WHAT YOU SHOULD DO
Wherever "agent" occurs in the entries, copy the line that holds it.

[Stored data]
'''
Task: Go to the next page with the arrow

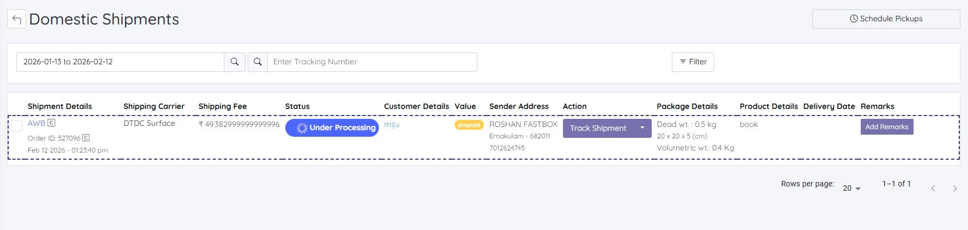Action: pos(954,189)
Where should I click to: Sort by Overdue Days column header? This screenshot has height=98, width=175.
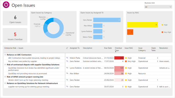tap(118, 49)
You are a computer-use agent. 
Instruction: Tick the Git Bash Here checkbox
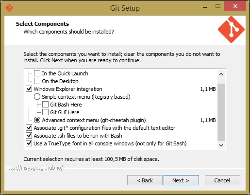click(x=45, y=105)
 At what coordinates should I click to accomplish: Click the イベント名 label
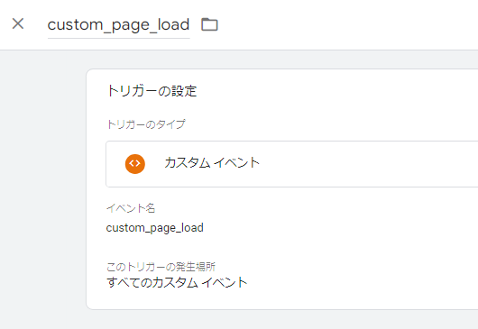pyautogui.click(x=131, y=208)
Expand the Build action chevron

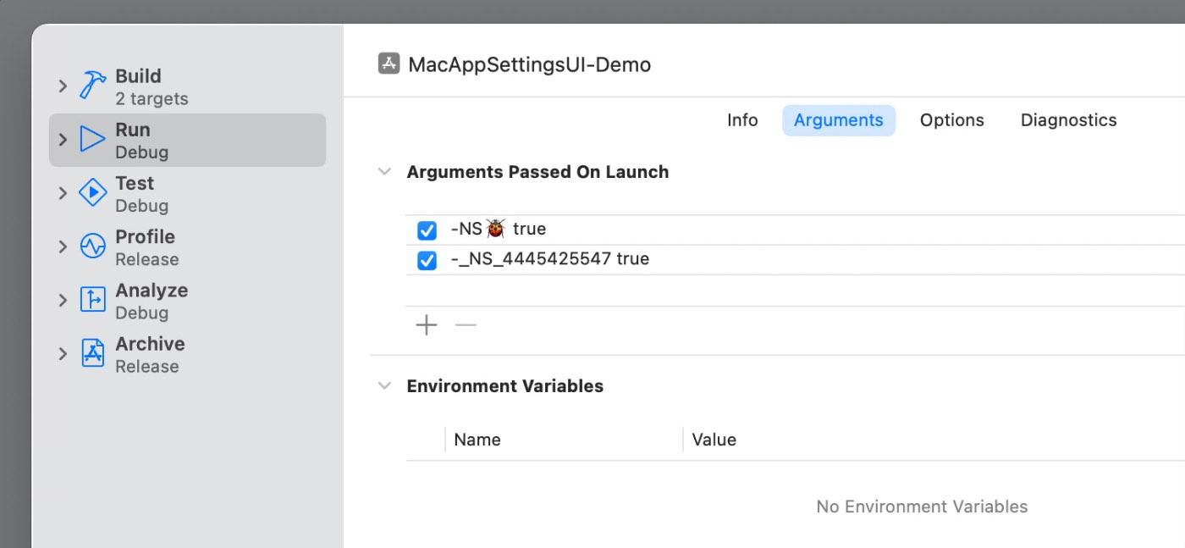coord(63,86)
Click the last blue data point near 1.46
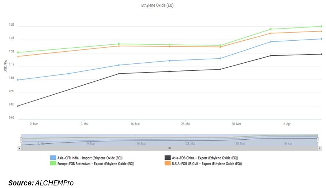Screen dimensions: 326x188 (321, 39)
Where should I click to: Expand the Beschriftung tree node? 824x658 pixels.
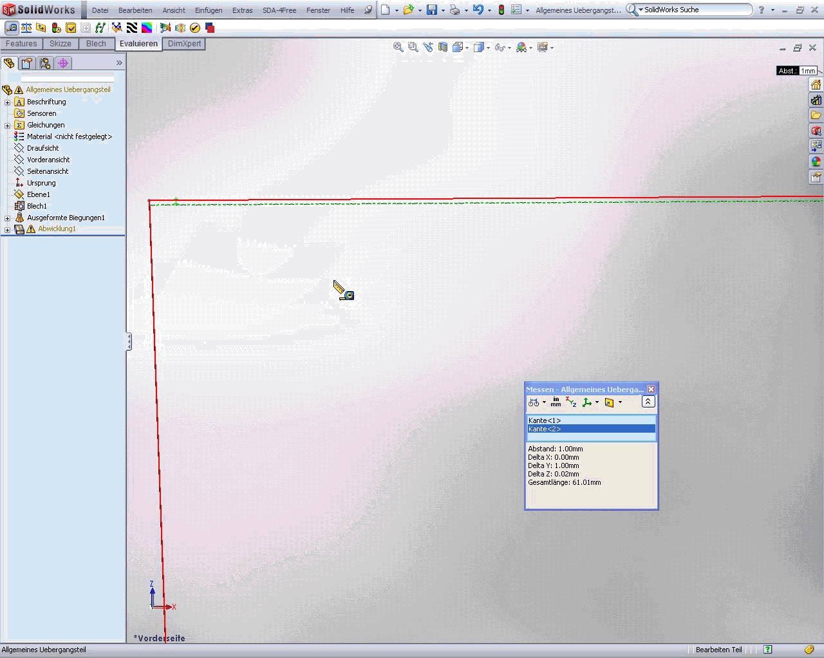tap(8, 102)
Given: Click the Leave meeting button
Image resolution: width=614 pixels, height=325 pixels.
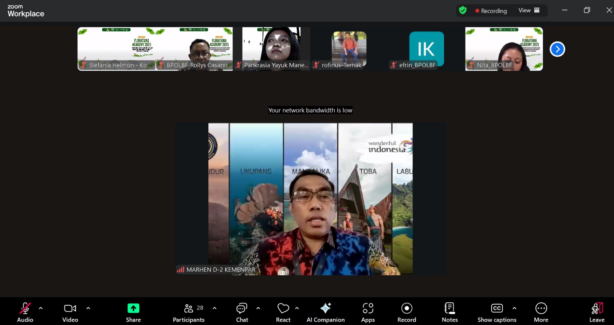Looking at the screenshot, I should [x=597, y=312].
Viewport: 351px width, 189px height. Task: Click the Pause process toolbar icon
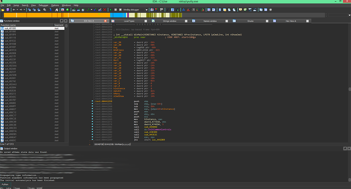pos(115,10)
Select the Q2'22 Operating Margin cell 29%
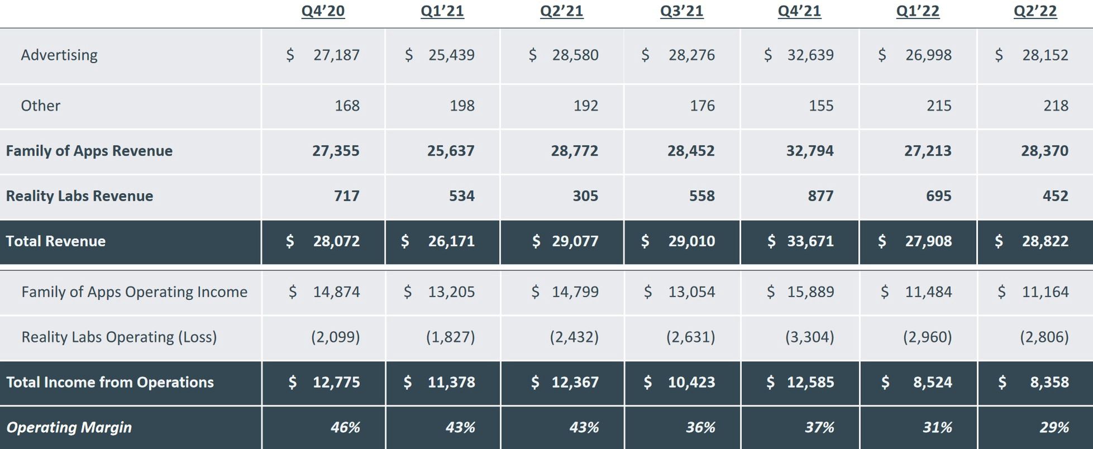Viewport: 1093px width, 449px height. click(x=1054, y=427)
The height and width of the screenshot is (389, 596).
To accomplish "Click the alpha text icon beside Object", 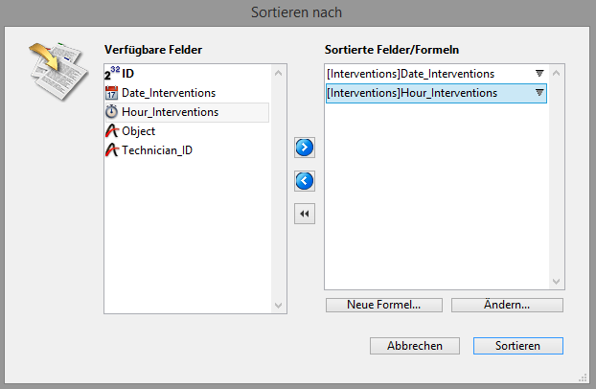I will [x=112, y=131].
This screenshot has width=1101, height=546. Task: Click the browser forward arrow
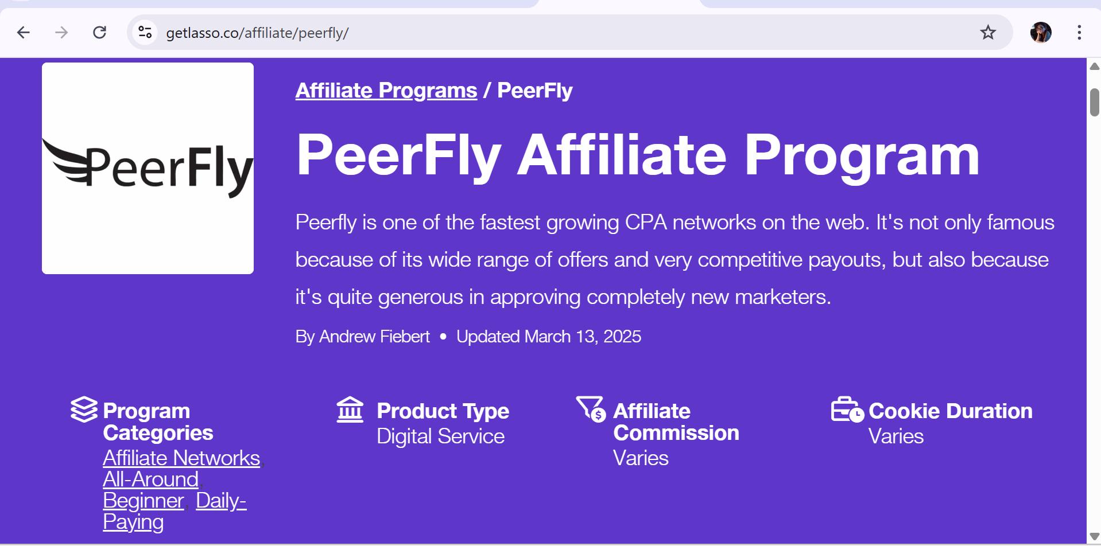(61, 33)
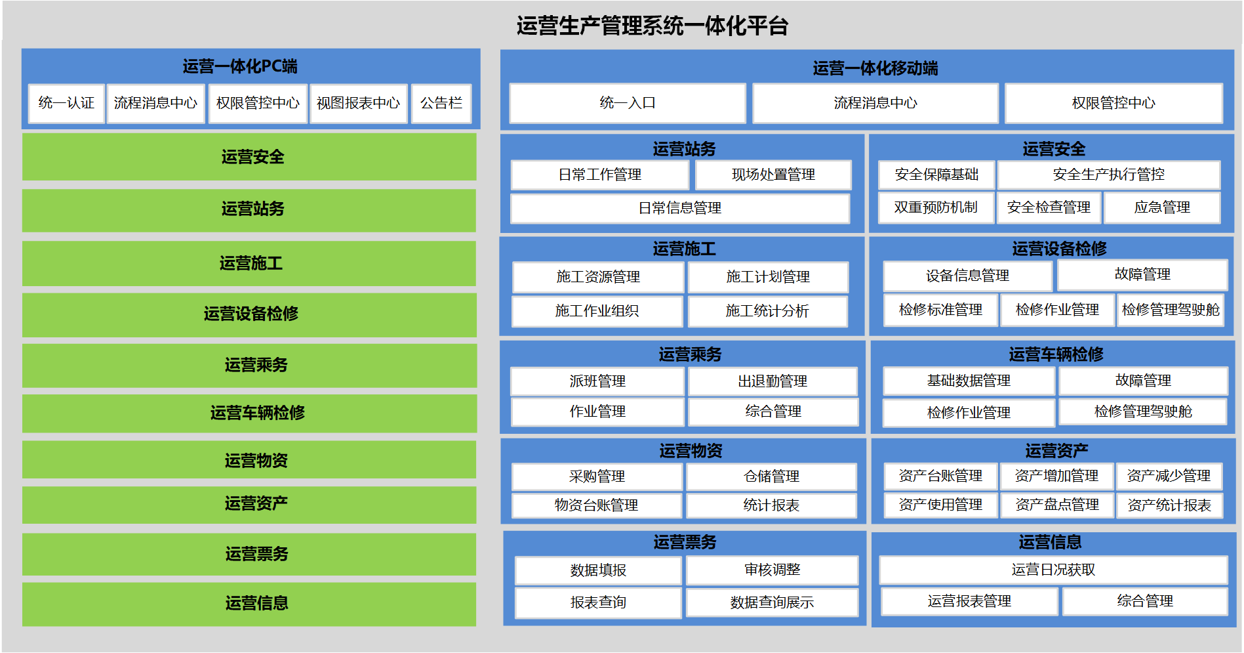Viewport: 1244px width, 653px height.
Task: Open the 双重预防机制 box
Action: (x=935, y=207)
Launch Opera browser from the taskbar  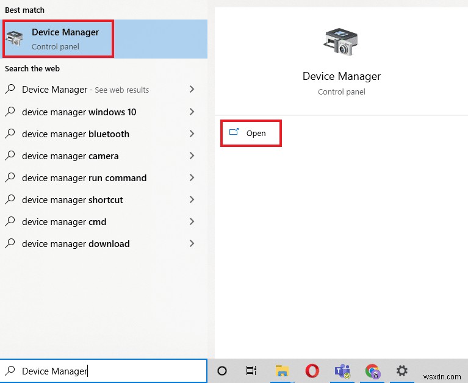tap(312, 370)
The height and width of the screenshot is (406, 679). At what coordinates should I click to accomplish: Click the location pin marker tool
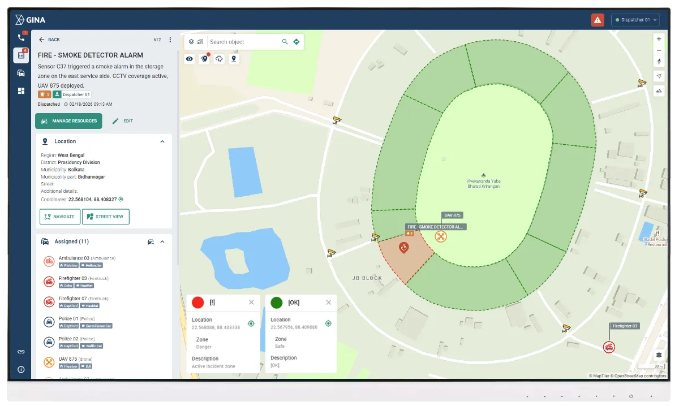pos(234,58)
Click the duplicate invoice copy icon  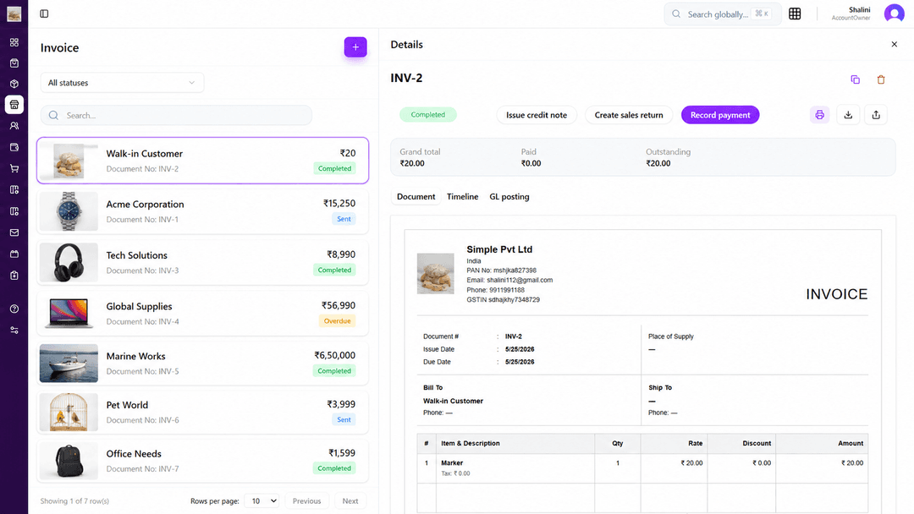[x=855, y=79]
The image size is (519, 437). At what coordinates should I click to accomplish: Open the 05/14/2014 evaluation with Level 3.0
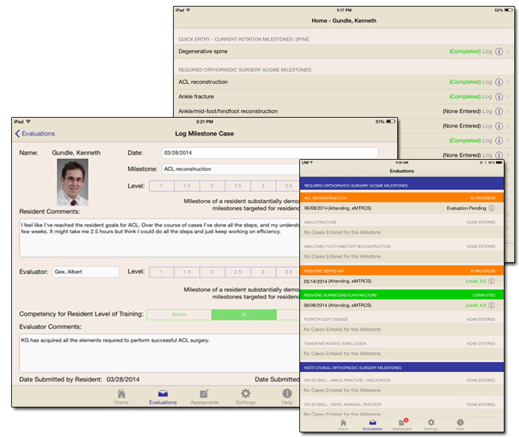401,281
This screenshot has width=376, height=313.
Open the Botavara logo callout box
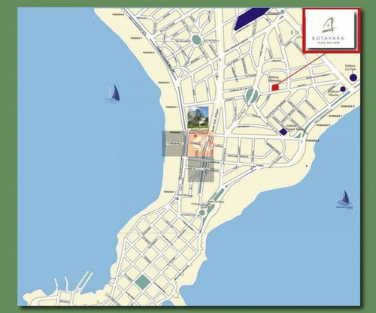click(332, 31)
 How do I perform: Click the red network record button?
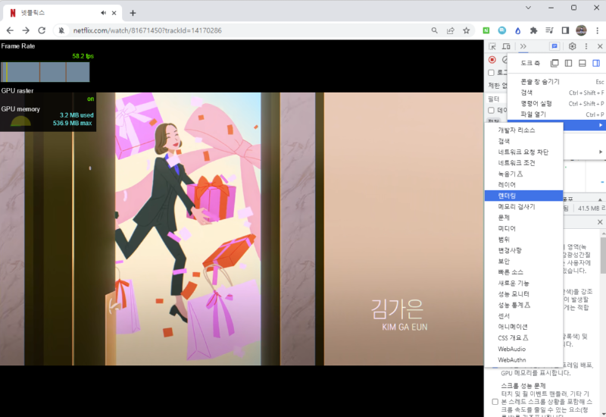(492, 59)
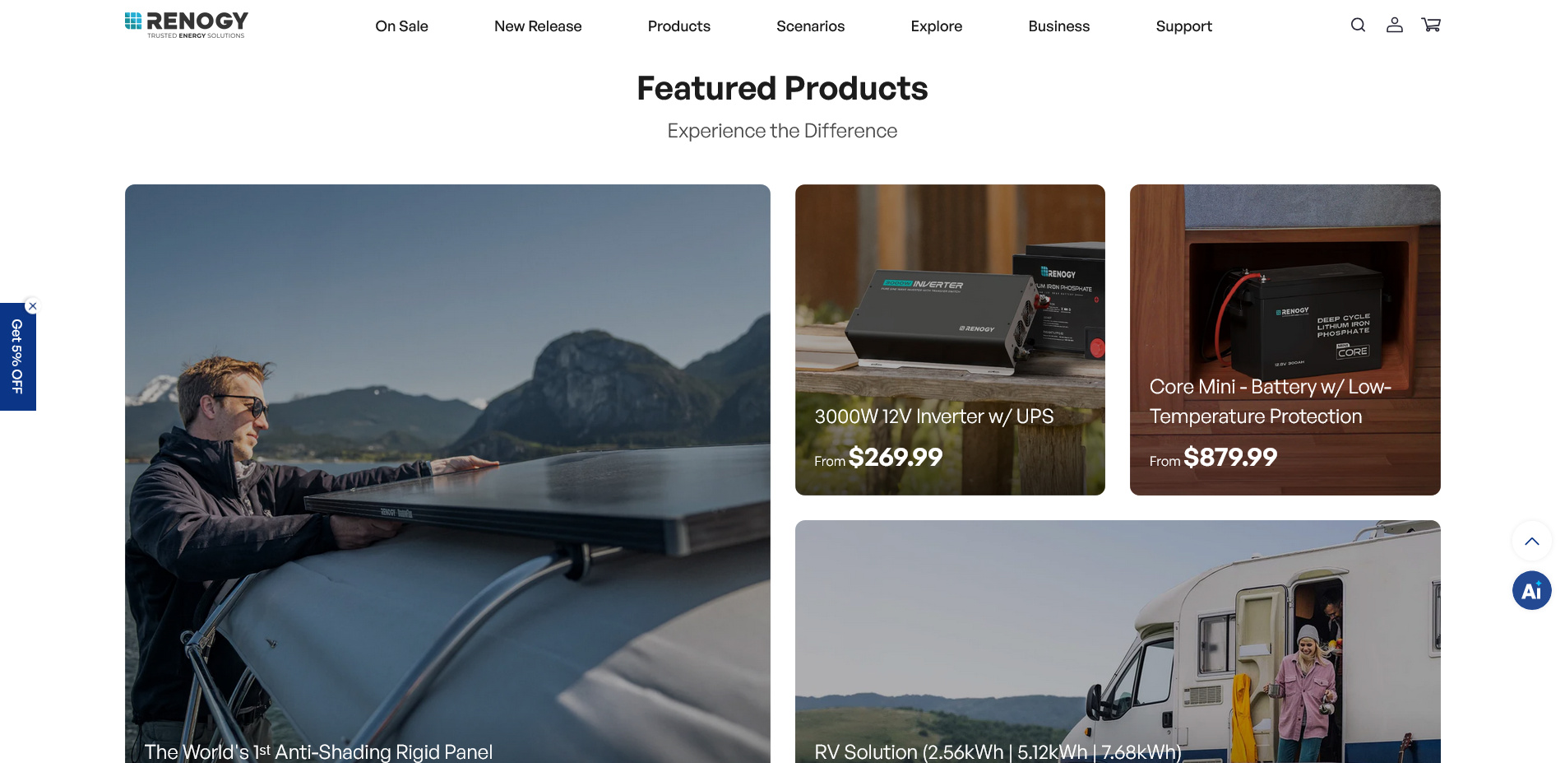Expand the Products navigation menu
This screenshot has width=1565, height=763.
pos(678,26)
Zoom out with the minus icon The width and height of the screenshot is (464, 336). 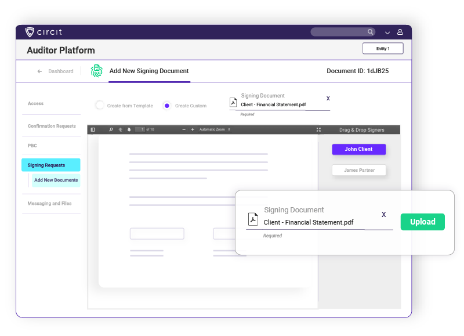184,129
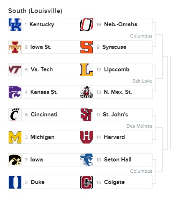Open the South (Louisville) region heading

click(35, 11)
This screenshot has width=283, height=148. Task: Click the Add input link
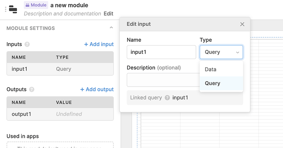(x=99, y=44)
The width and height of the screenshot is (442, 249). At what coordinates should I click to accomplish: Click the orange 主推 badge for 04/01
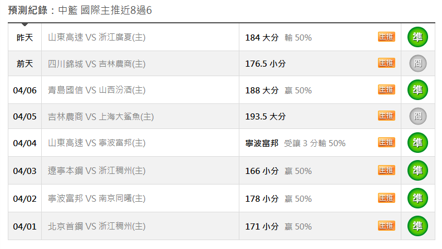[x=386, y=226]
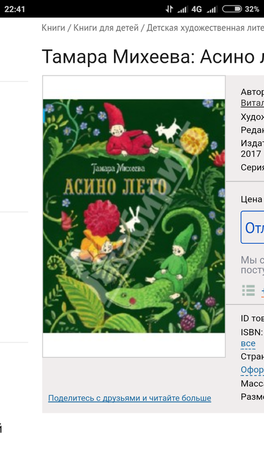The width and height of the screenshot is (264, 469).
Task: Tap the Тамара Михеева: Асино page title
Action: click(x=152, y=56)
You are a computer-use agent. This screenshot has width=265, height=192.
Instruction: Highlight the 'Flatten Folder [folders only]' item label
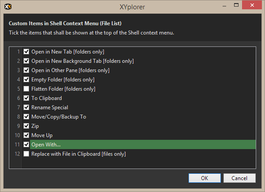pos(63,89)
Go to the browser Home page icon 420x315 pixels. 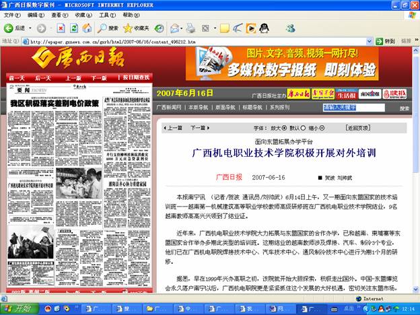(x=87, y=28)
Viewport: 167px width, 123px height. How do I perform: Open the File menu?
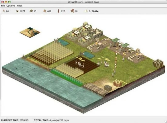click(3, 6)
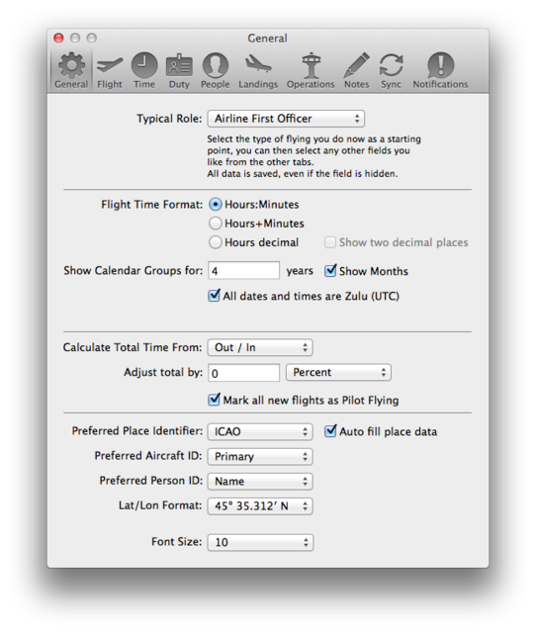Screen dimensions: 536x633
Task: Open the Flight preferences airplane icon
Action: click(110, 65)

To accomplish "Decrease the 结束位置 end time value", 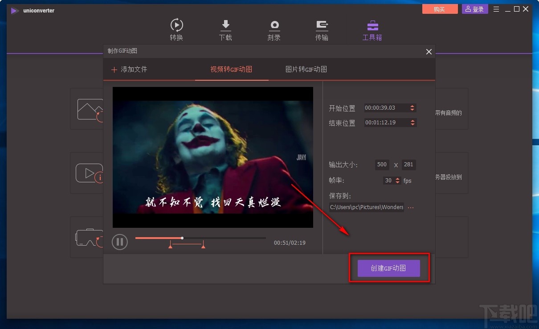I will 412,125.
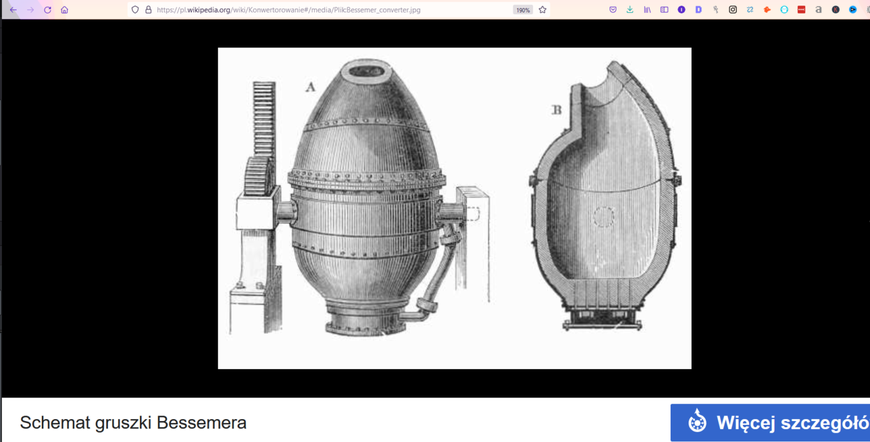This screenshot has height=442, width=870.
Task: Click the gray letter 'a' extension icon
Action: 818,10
'''
TASK RESULT
You are a computer-use agent. 
You are a computer-use agent. This screenshot has width=265, height=192.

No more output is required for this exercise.